Collected data
----------

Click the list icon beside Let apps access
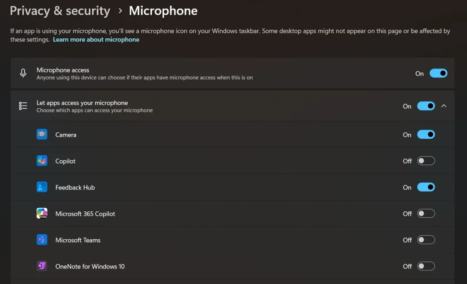This screenshot has width=467, height=284. point(23,106)
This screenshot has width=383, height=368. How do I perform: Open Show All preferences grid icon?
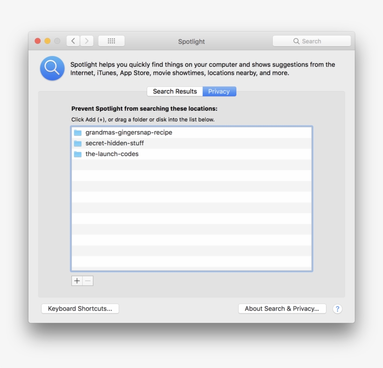click(x=111, y=41)
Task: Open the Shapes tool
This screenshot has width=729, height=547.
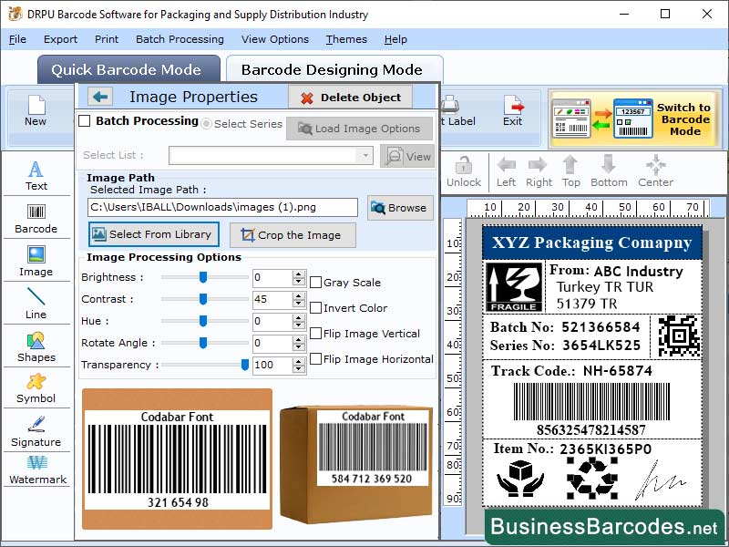Action: tap(36, 346)
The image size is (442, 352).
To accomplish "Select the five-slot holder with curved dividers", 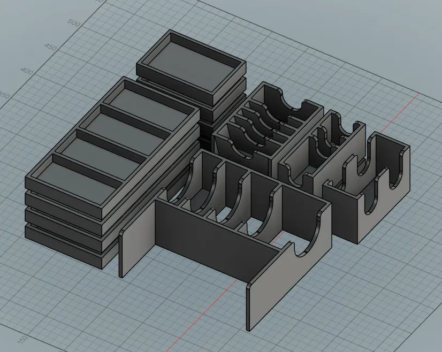I will click(x=267, y=124).
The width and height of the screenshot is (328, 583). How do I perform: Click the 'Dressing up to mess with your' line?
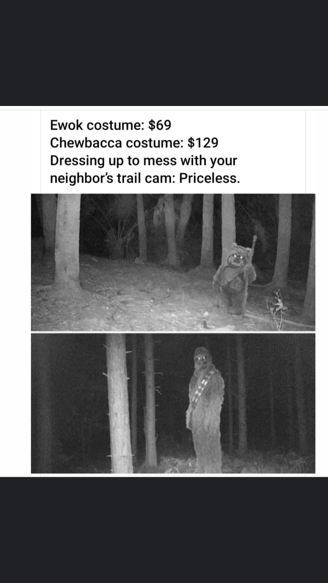(143, 161)
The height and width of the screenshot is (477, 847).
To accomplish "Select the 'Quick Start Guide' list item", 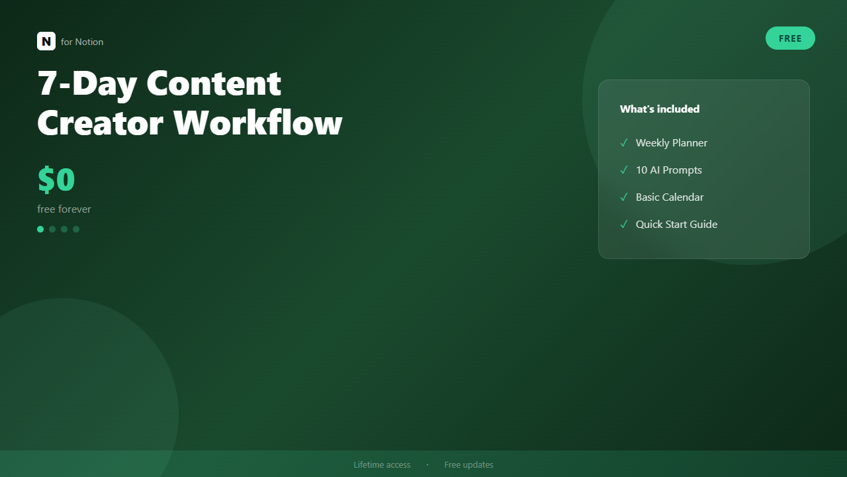I will click(676, 224).
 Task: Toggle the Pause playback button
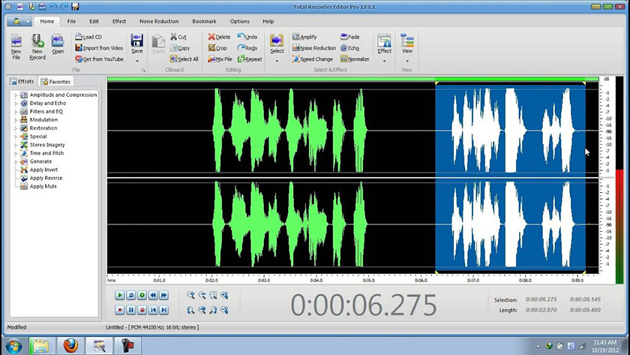(x=131, y=309)
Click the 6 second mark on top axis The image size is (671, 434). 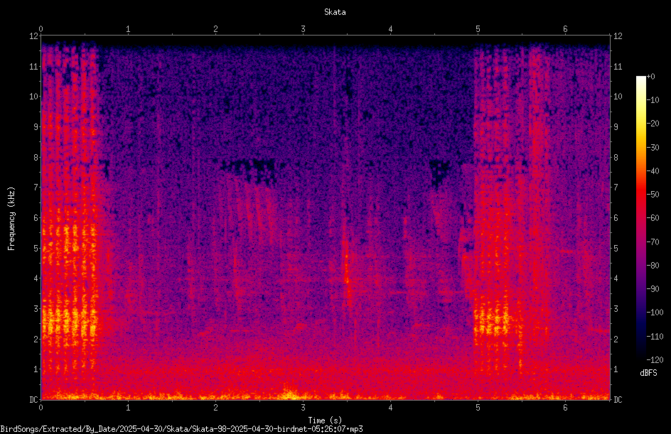(565, 29)
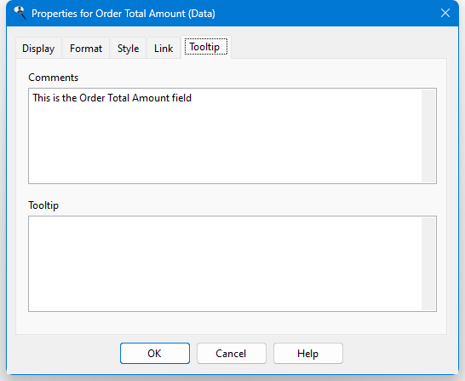Click the Tooltip tab header
The width and height of the screenshot is (465, 381).
(206, 47)
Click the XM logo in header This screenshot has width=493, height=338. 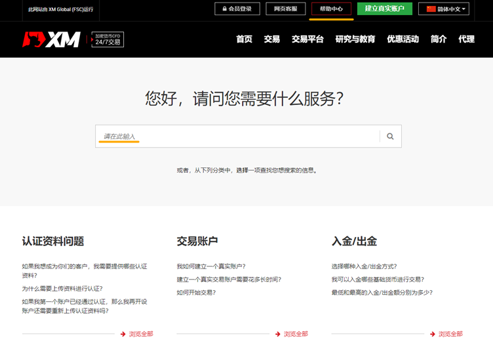51,39
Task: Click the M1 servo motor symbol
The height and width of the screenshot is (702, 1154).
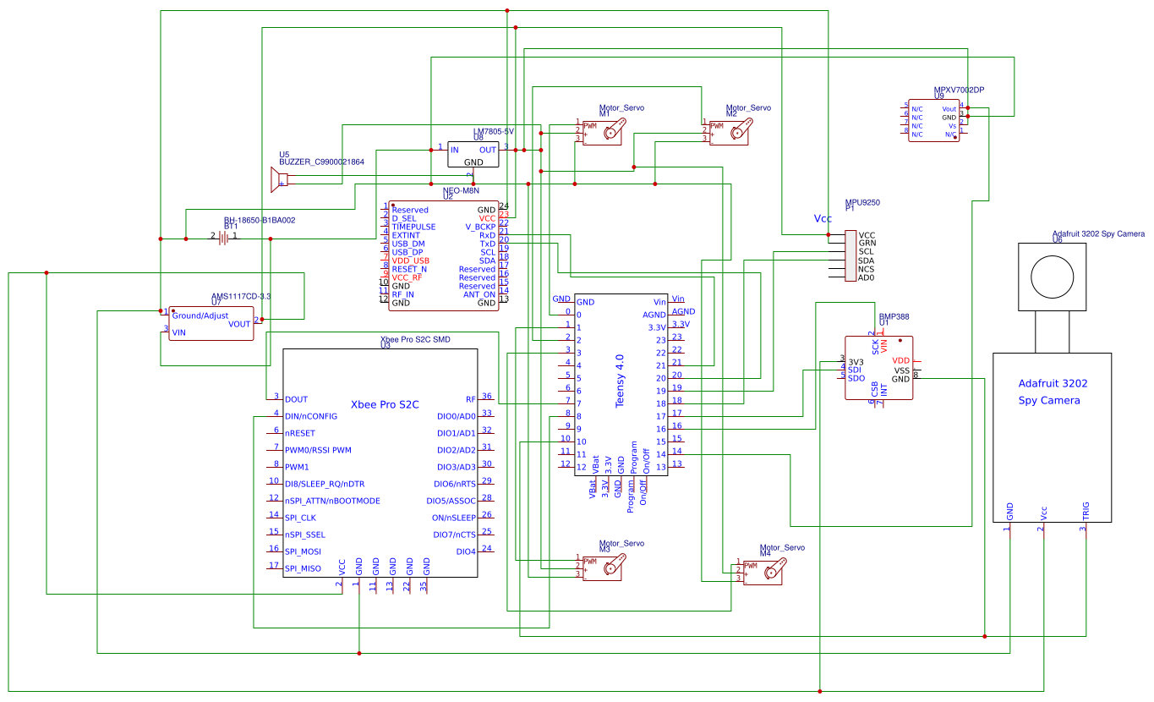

----------

* _Problem requirements_: A verbatim copy of the records is expected, from their first line through the line with "The image size is (442, 352).", inclusive, with the pictures removed.

* _Response area_:
Click the list icon beside Let apps access
This screenshot has width=467, height=284. point(23,106)
This screenshot has width=383, height=368. How do I perform: Open Show All preferences grid icon?
click(x=111, y=41)
Task: Open the Shapes tool
This screenshot has width=729, height=547.
Action: tap(36, 346)
The image size is (442, 352).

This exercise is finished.